*EXCERPTED PASSAGE:*
*** Begin section ***

VANCOUVER (miningweekly.com) – Explorer Fission Uranium has hit some of the strongest mineralisation to date at its flagship Patterson Lake South (PLS) project, in Northern Saskatchewan’s south-western Athabasca Basin.
The Kelowna, British Columbia-based miner on Wednesday reported the assay results from the last three outstanding drill holes from its summer 2017 drill campaign, which targeted the shallow, high-grade R780E zone as part of a metallurgical study for use in a pre-feasibility study on the high-grade Triple R deposit.
The company said on Wednesday all three holes returned substantial intervals of high-grade uranium, including hole PLS17-MET-C (line 660E), which intersected 144 m of total composite mineralisation, including a continuous interval of 108 m grading 8.46% uranium oxide. This represents the widest continuously mineralised intervals drilled on the Triple R deposit to date.
The intercept ranks as one of the strongest holes drilled at PLS and among the best in the Athabasca Basin – home to the highest-grade uranium deposits in the world.
The company advised that the metallurgical study is being based on high uranium recovery; short leach times, using low acid concentrations and low temperatures; low detection of deleterious elements in the mineralisation; and mineralisation characteristics conducive to low grinding power requirements.
"The metallurgical and processing data is an important component of the pre-feasibility study. We are also encouraged by the very positive preliminary results of high uranium recovery, low detection of deleterious elements in the mineralization, short leach times using low acid concentrations, and ease of grindability – all of which are important features for low-cost production,” president, COO and chief geologist Ross McElroy advised in a news release.

*** End section ***

*WORK TASK 1:*
According to the Fission Uranium article, how much total composite mineralization did hole PLS17-MET-C intersect?
*WORK TASK 2:*
Write out the passage of the Fission Uranium article from "The Kelowna, British" up to and including "in the world.".

*STORED DATA:*
*** Begin section ***

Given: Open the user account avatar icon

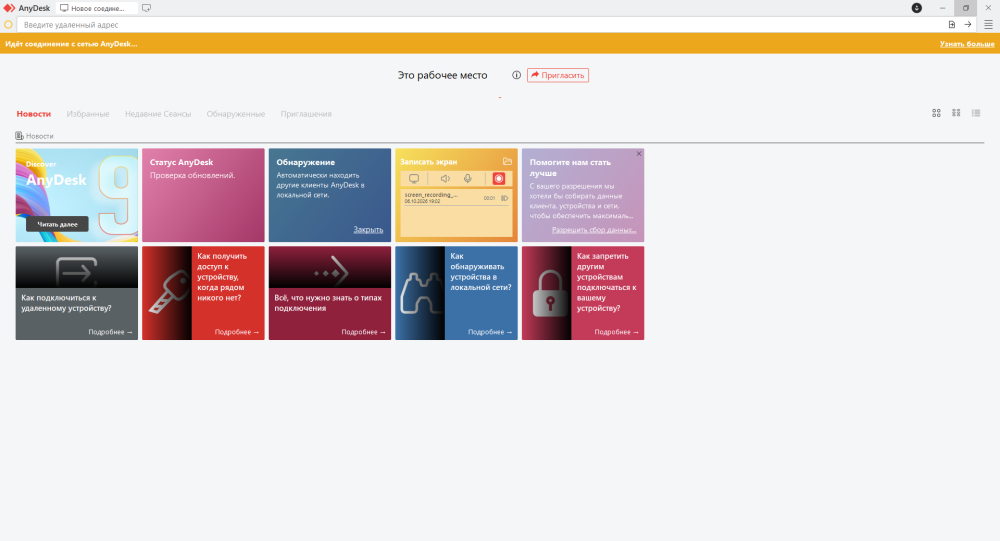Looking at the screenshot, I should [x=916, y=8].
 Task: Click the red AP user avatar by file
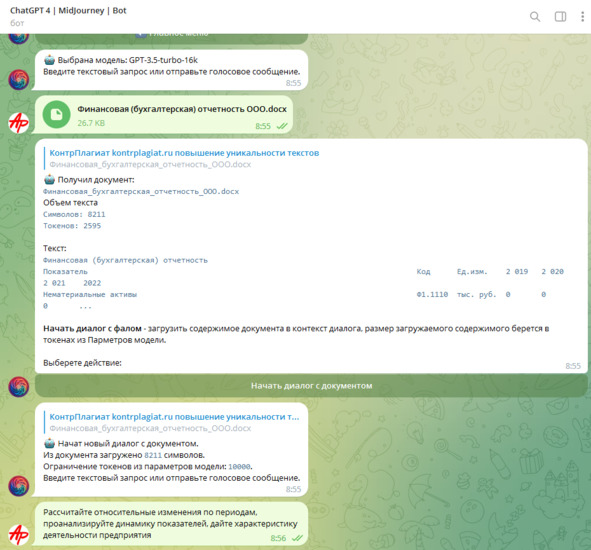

*** End section ***
*** Begin section ***

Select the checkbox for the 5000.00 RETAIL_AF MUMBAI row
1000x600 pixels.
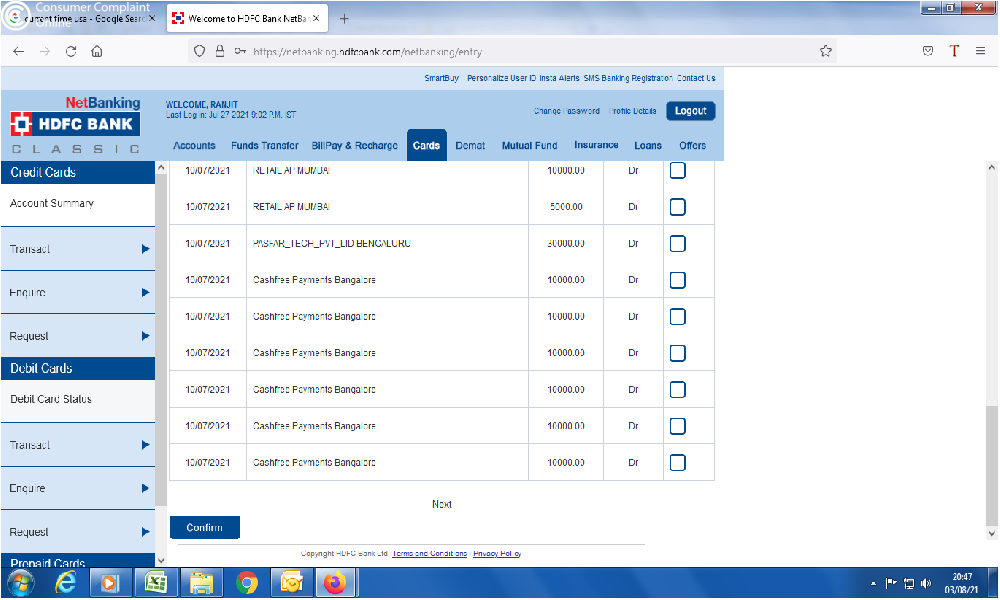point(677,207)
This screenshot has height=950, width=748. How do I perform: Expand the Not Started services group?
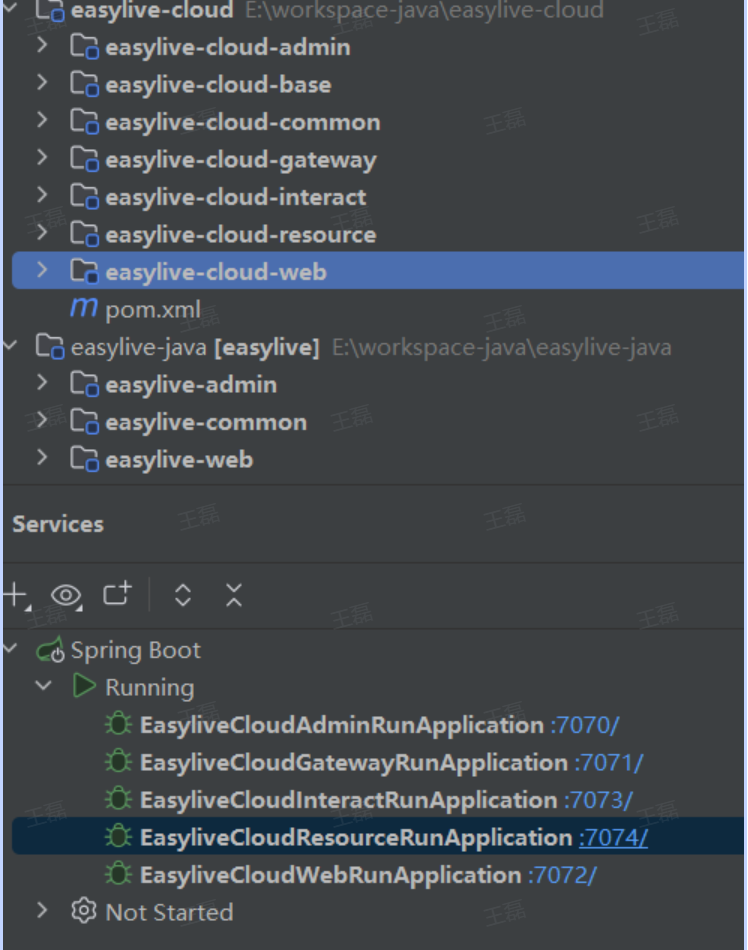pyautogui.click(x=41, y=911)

*** End section ***

*ANSWER SPACE 1:*
144 m

*ANSWER SPACE 2:*
The Kelowna, British Columbia-based miner on Wednesday reported the assay results from the last three outstanding drill holes from its summer 2017 drill campaign, which targeted the shallow, high-grade R780E zone as part of a metallurgical study for use in a pre-feasibility study on the high-grade Triple R deposit.
The company said on Wednesday all three holes returned substantial intervals of high-grade uranium, including hole PLS17-MET-C (line 660E), which intersected 144 m of total composite mineralisation, including a continuous interval of 108 m grading 8.46% uranium oxide. This represents the widest continuously mineralised intervals drilled on the Triple R deposit to date.
The intercept ranks as one of the strongest holes drilled at PLS and among the best in the Athabasca Basin – home to the highest-grade uranium deposits in the world.